Part III: Making the Decision

Alex
I never really thought about what was most important to me, and asking the question why was even more important than what. Brown had a great computer science program, but not a great architecture program (I thought I wanted both). I could take physics, applied math, and keep up my writing. I could play squash. It’s an urban school with a vibrant community. The fact that there are no course requirements means it caters to a special kind of person. It tells me that most people are there because they’re motivated. They have ideas about themselves. They have to make their own future. It’s very diverse.

Shellonda Anderson
I was choosing between Harvard and Brown: both were urban; the atmosphere at both seemed relaxed and laid-back. But Brown had separate revisit programs for black students. At Harvard, the students were all mixed up [racially]. The black students were student leaders, really reaching out to both black and white students. That helped me decide to go to Harvard.

Oliver
I may have had a better sense than others of what I wasn’t looking for, even though I wasn’t sure what I was looking for. Oberlin offered me a very nice merit scholarship. I’m required to major in either math or science. They just picked me out. Then I went to look at it to make sure I didn’t hate it. I loved it: I went to classes, met great people. I liked it better than other schools I got into and certainly as much as the schools where I was wait-listed.

Erin
It’s hard to be at Milton and stay out of ‘bumper-sticker land.’ It would be hard to go to a college people aren’t talking about. Milton has given me so much, but especially the ability to pick myself back up, to be realistic, to have confidence and to have resilience. That will help me in the future, because admission to many things at the next level beyond college becomes even more arbitrary.


Final Words

Henry
Yes, I’m a different person, but not because of the college process. Rather, it was a product of the rest of my life, more like the natural trajectory of maturity and growth. I’m much more willing to commit myself to ‘extra’ things now—like acting. I finally tried it and it worked out well. I’d like a ‘gap year’ next year [a year between high school and the beginning of college]. I want to take a course in mediation and courses in martial arts. I’d like to get a job and make some money so that I could go abroad and travel to several Spanish-speaking countries before I start college.

Seohyung
I learned about myself, what kind of people I’m crazy about, and what kind of things I can do without. I learned the kind of things I envision myself doing, and how to manage myself.

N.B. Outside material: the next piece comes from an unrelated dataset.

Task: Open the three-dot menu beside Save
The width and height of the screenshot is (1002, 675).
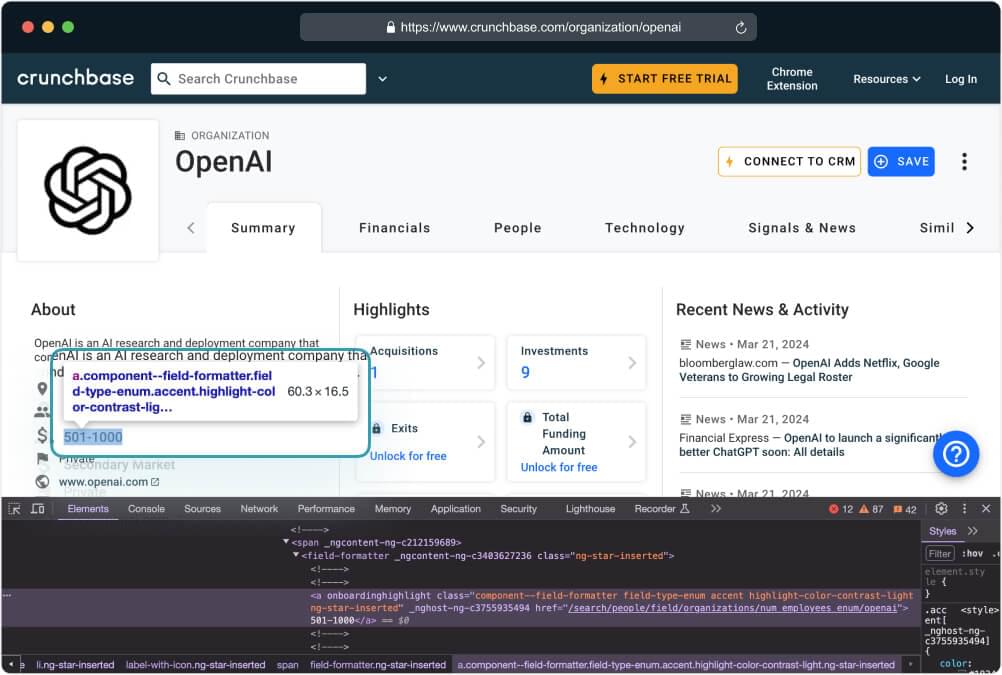Action: click(x=964, y=162)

Choosing a college doesn’t define you. It makes no sense to say this or that is the best. There are no real means of comparison. I talked with people at these amazing colleges, and some of them were unhappy.

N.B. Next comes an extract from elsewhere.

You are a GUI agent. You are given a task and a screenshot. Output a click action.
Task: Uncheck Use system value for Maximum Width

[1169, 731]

A choice doesn’t guarantee anything. I have to make my own mark.

The person I am just doesn’t stop here. I have to ask myself, if I didn’t have money, or my reputation, or my college, who would I be?

Sasha
Doing the essay was a learning experience: it made you look both forward and back. You talk about yourself, what’s important, what you want for your future. Senior year forces you to become reflective. The next four years seem daunting; the decision about where to go seems like such a big one when you’re 18. Then, the minute you actually make the decision, you’re in hindsight mode, looking back at why and how some things happened. I’m very optimistic about next year; there’s no reason not to look forward to college.

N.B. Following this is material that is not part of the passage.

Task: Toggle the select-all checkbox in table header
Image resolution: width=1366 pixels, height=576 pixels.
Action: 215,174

Stresses, disappointments, realizations and triumphs seem routine for Class I students. Either because of, or despite, the way they tackle their final courses and getting into college, most do develop insight and resilience that will serve them well. All of them credit the college counselors with knowing them well, and insisting that they be true to themselves. Shellonda probably spoke for most students when acknowledging the rite of passage: “It’s hard for seniors to be the same at the end of the year as they were at the beginning. You gain so much knowledge over that year. Your courses change your point of view and your perspective. You speak more with your teachers, your coaches and your dorm faculty as adults and friends. I feel much less like a child. I am optimistic; I am very excited about next year.”